Occorre stimolare un cambiamento culturale per quanto riguarda l’utilizzo dei congedi di paternità, ma per rendere questo cambiamento concreto e celere serve anche estendere la misura e renderla obbligatoria, in modo da “responsabilizzare entrambi i genitori nel loro ruolo educativo”. Lo ha sottolineato Valore D, associazione di imprese che promuove l’equilibrio di genere e l’inclusività come fattore competitivo per la crescita delle aziende e del Paese, a proposito delle affermazioni della premier Giorgia Meloni espresse in un’intervista rilasciata alla direttrice di ‘Donna Moderna’ Maria Elena Viola.
Meloni: “No al congedo di paternità obbligatorio”
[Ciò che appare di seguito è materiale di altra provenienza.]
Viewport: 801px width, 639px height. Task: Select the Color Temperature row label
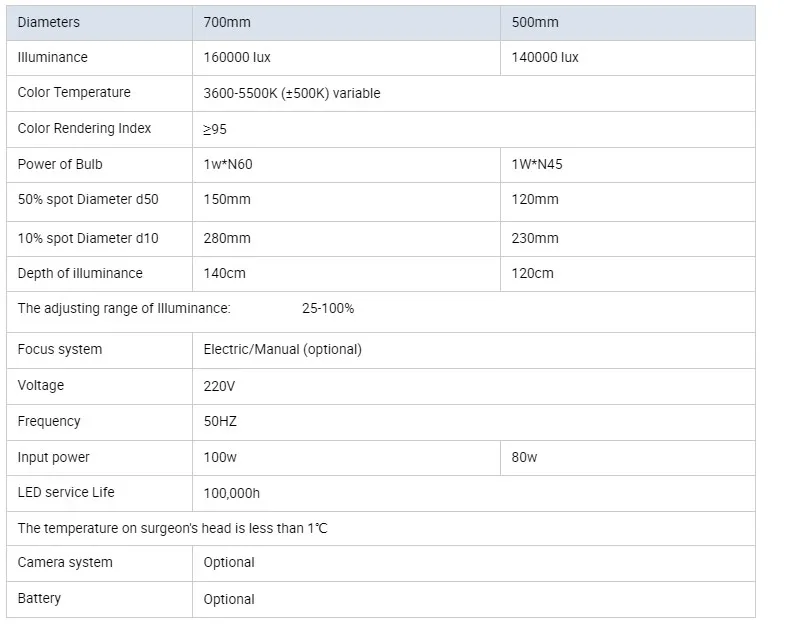(74, 93)
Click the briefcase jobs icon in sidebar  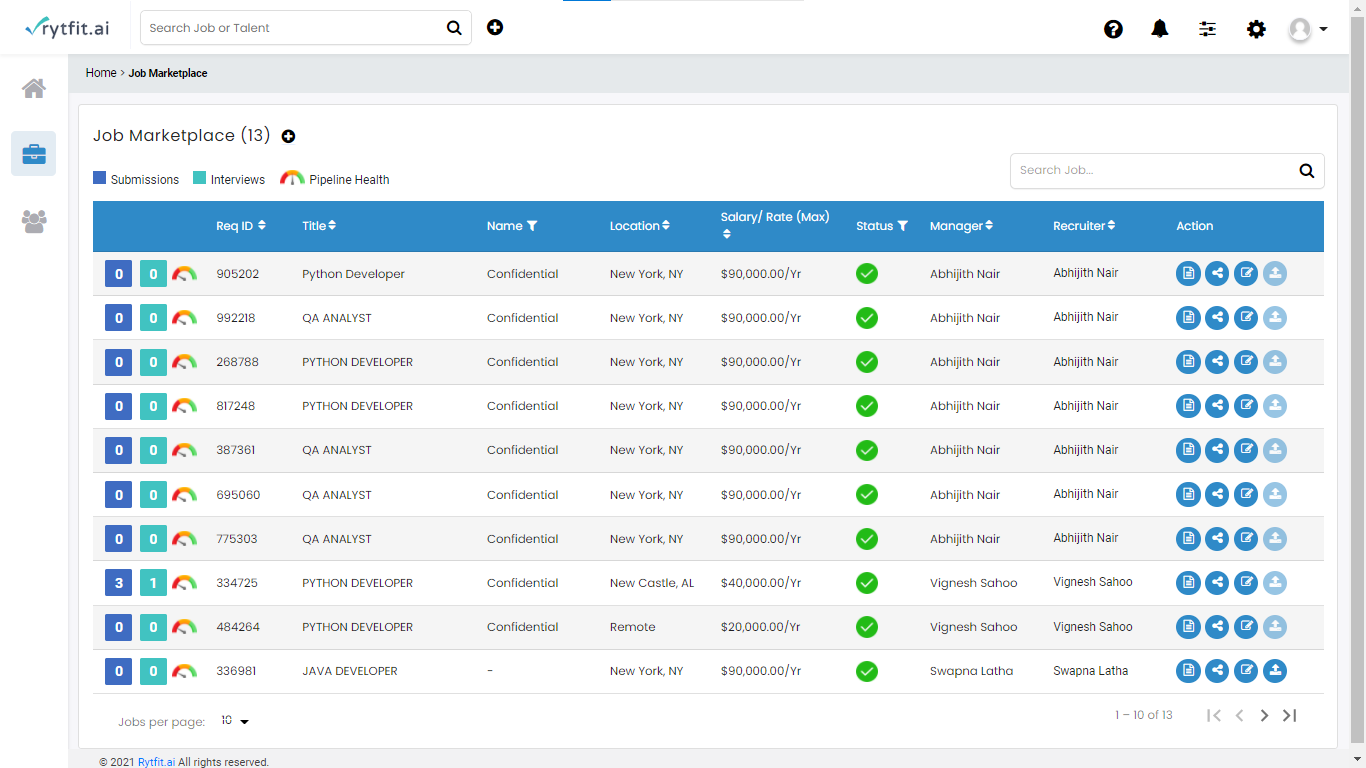(x=34, y=154)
Nell’intervista Meloni aveva detto di non essere a favore dell’introduzione del congedo di paternità obbligatorio, e questo perché la soluzione, ha precisato, è nella “libera scelta: il congedo parentale, infatti, vale sia per la madre che per il padre”.
La premier riconosce l’esistenza di un problema culturale su cui è favorevole a intervenire: in Italia gli uomini si vergognano a prendere il congedo parentale. “Sono d’accordo – ha detto – ed è qualcosa su cui bisogna lavorare, però non so quanto lo possiamo risolvere con un obbligo”.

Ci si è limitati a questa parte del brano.